— Supplied records —
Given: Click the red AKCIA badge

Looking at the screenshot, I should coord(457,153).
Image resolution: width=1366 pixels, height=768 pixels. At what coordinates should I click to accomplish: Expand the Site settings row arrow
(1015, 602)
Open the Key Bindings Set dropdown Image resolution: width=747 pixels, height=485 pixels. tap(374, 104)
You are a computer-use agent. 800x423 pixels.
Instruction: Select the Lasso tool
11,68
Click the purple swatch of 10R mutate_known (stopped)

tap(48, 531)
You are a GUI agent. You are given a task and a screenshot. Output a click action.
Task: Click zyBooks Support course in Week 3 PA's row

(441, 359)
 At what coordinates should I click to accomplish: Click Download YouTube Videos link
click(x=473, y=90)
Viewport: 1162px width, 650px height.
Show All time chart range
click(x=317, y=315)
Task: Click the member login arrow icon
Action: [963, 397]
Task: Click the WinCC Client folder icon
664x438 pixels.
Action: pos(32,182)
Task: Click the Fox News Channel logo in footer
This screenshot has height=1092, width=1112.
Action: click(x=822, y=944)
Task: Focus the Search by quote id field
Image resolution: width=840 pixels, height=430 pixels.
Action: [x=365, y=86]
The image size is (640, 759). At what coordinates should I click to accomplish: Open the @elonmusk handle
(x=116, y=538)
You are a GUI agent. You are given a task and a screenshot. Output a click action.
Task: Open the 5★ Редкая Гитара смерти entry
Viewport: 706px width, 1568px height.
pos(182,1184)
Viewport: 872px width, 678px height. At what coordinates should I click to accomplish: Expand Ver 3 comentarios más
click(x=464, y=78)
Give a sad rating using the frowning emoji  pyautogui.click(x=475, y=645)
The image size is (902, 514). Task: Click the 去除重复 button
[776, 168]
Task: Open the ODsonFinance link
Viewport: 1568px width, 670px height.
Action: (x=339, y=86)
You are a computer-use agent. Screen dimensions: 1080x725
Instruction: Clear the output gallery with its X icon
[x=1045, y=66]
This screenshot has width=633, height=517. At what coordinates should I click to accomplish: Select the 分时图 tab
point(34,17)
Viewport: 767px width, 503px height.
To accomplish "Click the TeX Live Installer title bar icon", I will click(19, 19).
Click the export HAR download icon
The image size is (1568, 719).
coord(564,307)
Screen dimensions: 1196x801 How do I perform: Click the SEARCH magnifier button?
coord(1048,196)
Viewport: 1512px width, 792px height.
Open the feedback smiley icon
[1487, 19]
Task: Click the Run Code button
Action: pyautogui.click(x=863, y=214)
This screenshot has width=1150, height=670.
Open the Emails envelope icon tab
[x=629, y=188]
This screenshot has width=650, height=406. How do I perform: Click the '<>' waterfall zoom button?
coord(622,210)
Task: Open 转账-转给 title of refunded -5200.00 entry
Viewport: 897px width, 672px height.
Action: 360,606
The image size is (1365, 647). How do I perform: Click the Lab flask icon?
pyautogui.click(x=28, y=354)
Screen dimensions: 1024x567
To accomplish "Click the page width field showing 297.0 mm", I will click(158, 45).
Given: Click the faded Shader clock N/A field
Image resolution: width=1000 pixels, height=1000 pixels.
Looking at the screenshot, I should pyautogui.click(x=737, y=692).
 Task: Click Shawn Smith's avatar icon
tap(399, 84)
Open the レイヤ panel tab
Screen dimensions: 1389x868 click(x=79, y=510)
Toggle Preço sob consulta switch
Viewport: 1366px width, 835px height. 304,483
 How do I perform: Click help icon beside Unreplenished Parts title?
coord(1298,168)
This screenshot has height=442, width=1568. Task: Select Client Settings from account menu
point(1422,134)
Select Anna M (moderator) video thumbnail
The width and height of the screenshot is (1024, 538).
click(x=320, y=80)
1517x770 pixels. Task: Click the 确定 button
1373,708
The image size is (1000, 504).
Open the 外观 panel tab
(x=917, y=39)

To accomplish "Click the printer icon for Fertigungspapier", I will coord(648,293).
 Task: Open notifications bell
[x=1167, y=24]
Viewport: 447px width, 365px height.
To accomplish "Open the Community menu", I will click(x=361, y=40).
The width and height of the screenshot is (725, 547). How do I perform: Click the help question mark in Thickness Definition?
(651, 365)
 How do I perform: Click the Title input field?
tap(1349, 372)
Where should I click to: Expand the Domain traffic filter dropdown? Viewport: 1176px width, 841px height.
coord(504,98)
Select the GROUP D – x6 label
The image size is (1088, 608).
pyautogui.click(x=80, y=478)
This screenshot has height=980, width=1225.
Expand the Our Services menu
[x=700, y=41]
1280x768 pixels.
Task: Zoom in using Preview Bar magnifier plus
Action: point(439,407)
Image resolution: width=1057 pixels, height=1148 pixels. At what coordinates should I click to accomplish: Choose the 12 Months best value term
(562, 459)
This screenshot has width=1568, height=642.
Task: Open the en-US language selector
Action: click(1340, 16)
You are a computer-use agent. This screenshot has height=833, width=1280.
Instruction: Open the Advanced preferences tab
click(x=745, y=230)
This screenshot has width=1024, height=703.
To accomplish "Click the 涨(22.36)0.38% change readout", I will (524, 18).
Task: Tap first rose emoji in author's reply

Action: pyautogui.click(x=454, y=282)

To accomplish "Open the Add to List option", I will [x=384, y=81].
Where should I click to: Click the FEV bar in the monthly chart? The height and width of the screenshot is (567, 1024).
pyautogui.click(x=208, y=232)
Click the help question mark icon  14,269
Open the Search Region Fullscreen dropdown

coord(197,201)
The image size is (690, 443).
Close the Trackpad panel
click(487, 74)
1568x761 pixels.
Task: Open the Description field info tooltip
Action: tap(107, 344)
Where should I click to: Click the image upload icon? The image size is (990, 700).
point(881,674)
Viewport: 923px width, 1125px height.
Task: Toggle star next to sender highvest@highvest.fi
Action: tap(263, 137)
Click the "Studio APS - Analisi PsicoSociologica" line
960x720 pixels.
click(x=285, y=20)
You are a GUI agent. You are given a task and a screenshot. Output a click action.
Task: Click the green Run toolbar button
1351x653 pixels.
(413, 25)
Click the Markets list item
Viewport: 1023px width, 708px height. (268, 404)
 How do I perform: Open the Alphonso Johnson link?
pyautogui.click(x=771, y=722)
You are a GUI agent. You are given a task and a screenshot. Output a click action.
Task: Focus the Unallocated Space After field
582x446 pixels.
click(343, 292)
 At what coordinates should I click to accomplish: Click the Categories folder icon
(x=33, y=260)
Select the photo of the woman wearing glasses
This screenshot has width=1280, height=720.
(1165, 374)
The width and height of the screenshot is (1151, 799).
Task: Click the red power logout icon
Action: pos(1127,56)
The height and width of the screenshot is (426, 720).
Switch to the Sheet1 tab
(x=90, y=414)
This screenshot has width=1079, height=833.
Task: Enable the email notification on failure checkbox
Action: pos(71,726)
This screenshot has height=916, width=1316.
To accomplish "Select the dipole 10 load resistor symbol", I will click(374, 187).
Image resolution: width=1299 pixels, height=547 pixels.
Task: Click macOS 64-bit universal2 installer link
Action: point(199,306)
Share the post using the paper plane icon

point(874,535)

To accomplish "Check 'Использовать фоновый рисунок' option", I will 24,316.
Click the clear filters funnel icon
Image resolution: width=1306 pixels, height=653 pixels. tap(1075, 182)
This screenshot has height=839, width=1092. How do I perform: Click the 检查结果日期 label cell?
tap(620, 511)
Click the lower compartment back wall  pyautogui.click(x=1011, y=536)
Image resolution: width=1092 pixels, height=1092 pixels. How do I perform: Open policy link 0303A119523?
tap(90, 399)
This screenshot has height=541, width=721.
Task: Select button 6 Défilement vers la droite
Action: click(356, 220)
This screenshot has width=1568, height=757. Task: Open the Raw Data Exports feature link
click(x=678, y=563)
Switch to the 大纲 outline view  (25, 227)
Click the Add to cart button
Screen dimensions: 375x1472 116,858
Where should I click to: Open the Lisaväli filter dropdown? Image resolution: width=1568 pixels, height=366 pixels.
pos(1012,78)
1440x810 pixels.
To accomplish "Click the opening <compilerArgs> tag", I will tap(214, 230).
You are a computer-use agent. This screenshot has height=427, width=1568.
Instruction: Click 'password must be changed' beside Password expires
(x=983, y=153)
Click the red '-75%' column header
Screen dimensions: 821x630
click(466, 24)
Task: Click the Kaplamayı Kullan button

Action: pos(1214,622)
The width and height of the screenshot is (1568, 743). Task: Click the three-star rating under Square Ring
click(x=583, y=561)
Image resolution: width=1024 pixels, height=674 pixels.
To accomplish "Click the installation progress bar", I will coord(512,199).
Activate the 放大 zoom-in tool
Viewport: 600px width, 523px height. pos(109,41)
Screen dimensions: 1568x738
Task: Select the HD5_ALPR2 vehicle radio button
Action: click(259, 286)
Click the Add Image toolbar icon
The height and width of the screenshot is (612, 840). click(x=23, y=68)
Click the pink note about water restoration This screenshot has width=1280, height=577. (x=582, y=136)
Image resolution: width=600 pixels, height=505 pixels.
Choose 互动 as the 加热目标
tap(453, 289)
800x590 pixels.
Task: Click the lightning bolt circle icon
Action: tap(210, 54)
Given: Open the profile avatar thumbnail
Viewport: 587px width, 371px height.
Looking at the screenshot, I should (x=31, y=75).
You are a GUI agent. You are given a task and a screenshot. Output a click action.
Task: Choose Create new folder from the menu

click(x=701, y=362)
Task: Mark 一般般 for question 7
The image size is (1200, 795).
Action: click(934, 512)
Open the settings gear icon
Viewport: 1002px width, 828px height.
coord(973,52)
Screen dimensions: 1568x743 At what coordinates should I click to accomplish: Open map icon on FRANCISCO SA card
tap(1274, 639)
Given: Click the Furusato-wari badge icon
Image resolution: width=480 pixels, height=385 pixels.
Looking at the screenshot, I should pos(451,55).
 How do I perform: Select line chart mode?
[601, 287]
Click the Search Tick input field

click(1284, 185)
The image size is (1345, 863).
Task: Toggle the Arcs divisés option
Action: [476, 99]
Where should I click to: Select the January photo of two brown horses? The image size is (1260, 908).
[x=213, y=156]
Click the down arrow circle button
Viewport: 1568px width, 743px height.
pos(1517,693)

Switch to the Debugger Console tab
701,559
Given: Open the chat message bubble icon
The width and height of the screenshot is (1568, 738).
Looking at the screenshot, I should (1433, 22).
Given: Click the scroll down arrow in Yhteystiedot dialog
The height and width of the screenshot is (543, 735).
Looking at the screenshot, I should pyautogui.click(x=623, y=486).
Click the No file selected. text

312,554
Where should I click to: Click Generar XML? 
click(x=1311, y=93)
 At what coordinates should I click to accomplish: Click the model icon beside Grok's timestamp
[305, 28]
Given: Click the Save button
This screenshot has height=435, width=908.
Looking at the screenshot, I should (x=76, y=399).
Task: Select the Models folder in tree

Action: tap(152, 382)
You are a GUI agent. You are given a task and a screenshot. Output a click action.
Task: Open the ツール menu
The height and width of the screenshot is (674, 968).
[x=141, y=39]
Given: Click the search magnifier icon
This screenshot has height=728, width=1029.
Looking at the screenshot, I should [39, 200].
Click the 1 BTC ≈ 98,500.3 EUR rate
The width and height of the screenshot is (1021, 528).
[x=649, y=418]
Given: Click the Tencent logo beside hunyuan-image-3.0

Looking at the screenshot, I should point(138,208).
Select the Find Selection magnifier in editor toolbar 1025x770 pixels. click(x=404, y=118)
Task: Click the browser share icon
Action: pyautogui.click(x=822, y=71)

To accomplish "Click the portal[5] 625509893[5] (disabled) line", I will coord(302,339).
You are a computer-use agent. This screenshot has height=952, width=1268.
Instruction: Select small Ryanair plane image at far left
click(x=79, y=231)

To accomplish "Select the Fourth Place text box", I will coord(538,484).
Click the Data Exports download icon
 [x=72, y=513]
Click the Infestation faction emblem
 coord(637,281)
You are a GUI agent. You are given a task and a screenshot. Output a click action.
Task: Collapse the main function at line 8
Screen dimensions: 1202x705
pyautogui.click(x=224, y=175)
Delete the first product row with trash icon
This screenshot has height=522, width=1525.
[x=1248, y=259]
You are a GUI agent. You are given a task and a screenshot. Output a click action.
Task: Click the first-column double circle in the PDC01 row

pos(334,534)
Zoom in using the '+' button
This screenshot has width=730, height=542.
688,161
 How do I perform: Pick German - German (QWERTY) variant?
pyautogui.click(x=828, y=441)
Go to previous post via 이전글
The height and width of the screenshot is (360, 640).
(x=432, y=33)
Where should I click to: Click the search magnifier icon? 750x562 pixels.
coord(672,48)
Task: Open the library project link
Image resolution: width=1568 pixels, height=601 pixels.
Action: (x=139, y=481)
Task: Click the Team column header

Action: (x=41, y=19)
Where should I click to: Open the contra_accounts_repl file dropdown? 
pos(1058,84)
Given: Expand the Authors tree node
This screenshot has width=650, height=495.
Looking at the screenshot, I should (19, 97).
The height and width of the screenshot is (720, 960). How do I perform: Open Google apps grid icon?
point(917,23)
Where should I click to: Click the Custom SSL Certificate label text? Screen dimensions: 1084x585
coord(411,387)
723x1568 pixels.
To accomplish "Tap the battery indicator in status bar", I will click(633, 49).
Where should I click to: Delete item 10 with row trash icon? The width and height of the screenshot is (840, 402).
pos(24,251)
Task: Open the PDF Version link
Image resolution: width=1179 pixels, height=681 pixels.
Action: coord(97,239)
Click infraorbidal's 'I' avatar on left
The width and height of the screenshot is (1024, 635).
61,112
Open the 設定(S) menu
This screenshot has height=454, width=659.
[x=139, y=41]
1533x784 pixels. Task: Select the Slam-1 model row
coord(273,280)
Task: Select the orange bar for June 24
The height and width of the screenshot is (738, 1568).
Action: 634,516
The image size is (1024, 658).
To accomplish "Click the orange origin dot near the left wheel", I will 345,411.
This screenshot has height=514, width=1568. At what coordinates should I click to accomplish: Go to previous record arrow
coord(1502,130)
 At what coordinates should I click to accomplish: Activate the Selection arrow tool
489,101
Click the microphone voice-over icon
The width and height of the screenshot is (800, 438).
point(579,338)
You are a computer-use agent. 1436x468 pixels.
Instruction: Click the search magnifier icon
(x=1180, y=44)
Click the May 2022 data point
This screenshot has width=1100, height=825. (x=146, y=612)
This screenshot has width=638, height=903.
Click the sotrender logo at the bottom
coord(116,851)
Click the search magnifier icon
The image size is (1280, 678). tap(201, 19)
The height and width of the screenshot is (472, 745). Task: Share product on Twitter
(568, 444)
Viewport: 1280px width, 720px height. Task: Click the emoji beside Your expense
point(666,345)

— Problem to solve —
Go through the material and report each line that holds the string "thumbnail".

— Task solution —
Select Anna M (moderator) video thumbnail
Given: Open the profile avatar thumbnail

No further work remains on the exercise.